::: Information given :::

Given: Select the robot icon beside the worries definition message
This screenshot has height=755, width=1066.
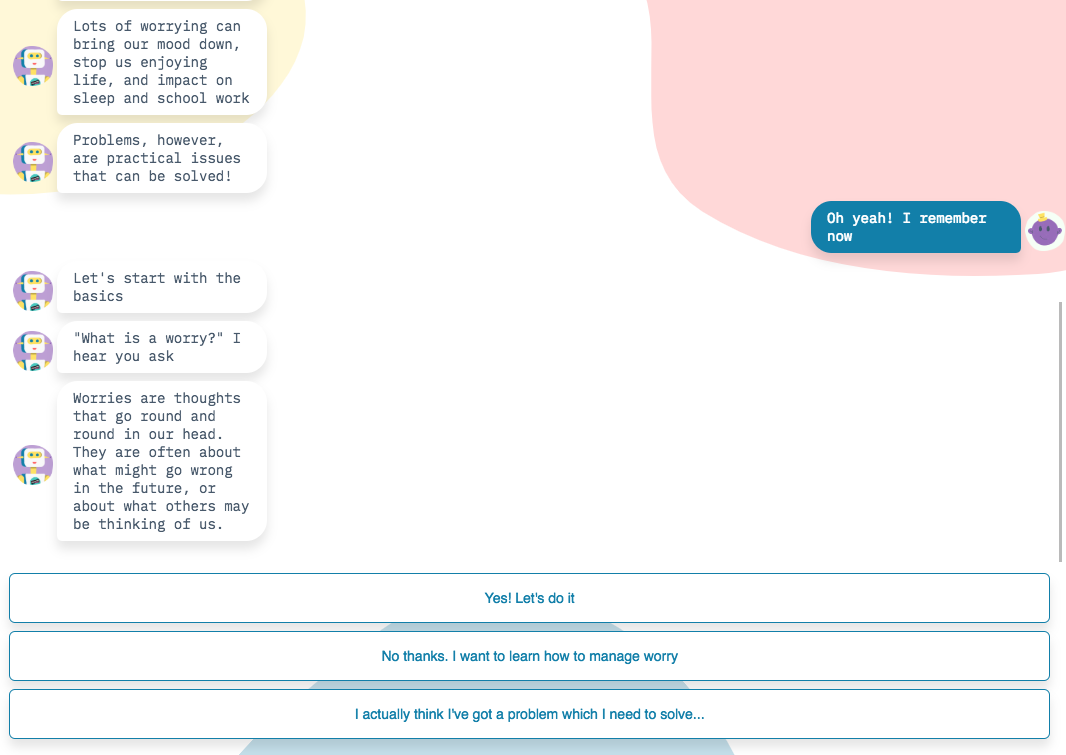Looking at the screenshot, I should [x=33, y=465].
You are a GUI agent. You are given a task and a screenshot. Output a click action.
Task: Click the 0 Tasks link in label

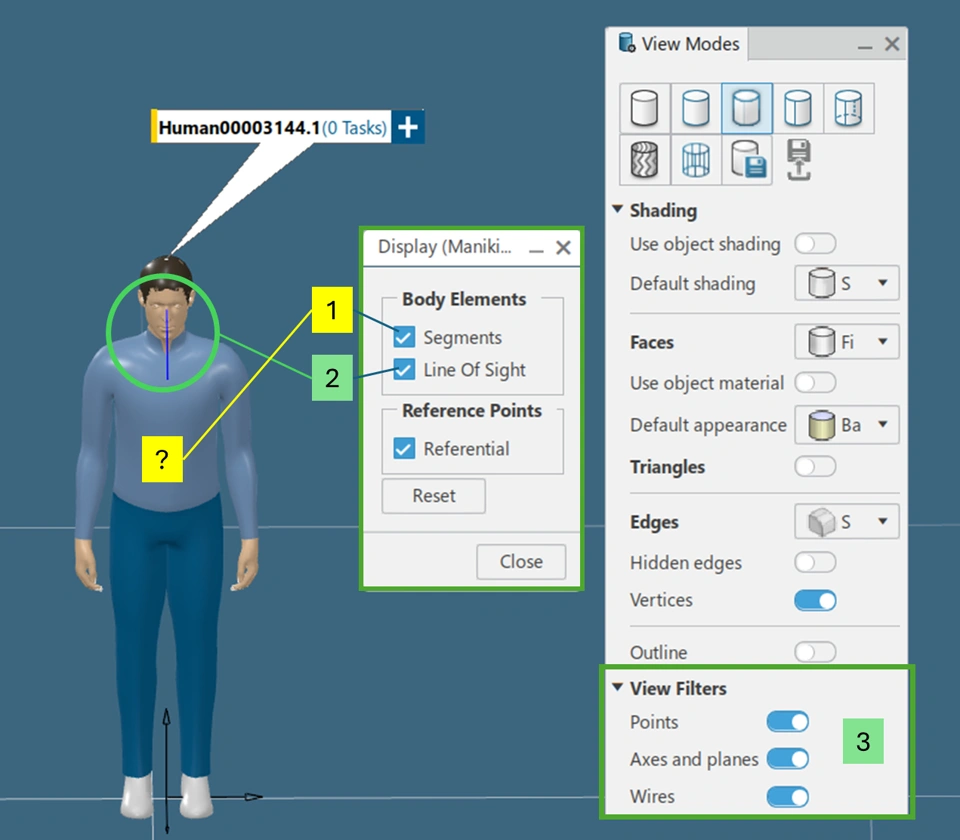[x=355, y=128]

:::

Restate exactly the lines that start at the "This screenshot has height=755, width=1066." line and end with the last line of the material above, leaving out the pictures.

This screenshot has height=755, width=1066.
Looking at the screenshot, I should [x=33, y=465].
You are a GUI agent. You are given a task and a screenshot. Output a click action.
Task: Click the 0 Tasks link in label

[x=355, y=128]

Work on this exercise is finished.